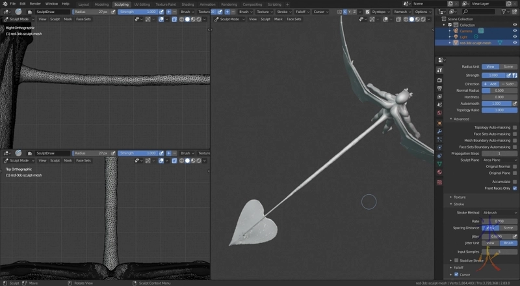Switch to the UV Editing workspace tab
Image resolution: width=520 pixels, height=286 pixels.
pos(141,4)
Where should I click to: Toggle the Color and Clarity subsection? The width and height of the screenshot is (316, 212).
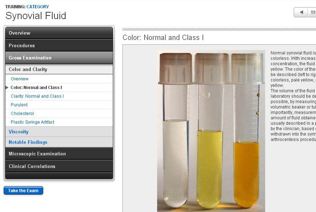(59, 69)
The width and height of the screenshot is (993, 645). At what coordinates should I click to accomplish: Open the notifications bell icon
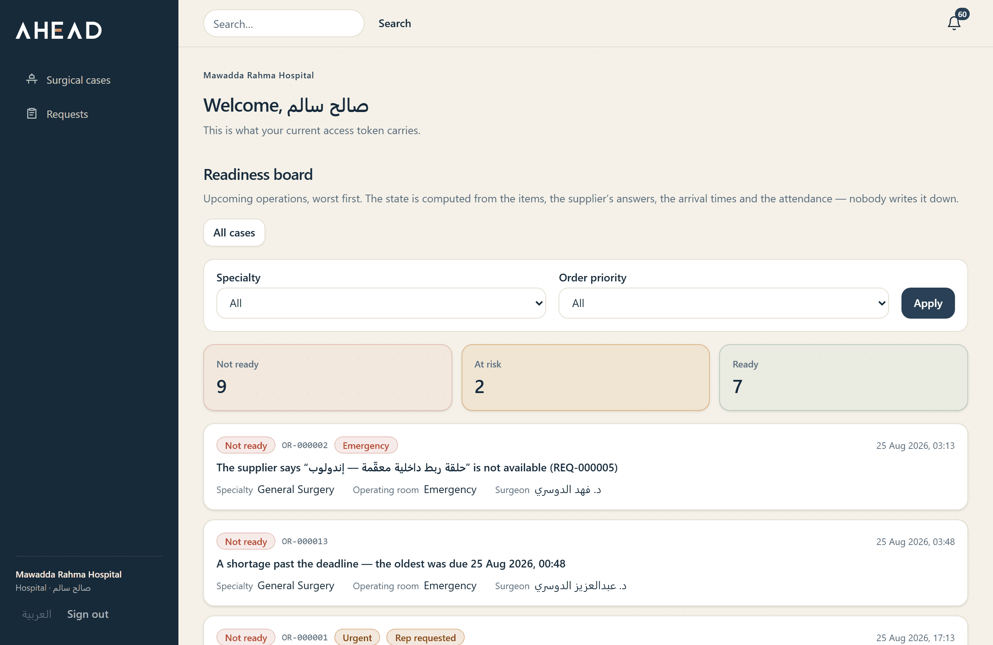pyautogui.click(x=954, y=23)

_Description of the task_.
Exclude all pictures and reproduce exactly the lines from the one containing "The width and height of the screenshot is (993, 645)." through the final line of the entries above.

_Output_.
The width and height of the screenshot is (993, 645). At what coordinates should I click to accomplish: Open the notifications bell icon
pyautogui.click(x=954, y=23)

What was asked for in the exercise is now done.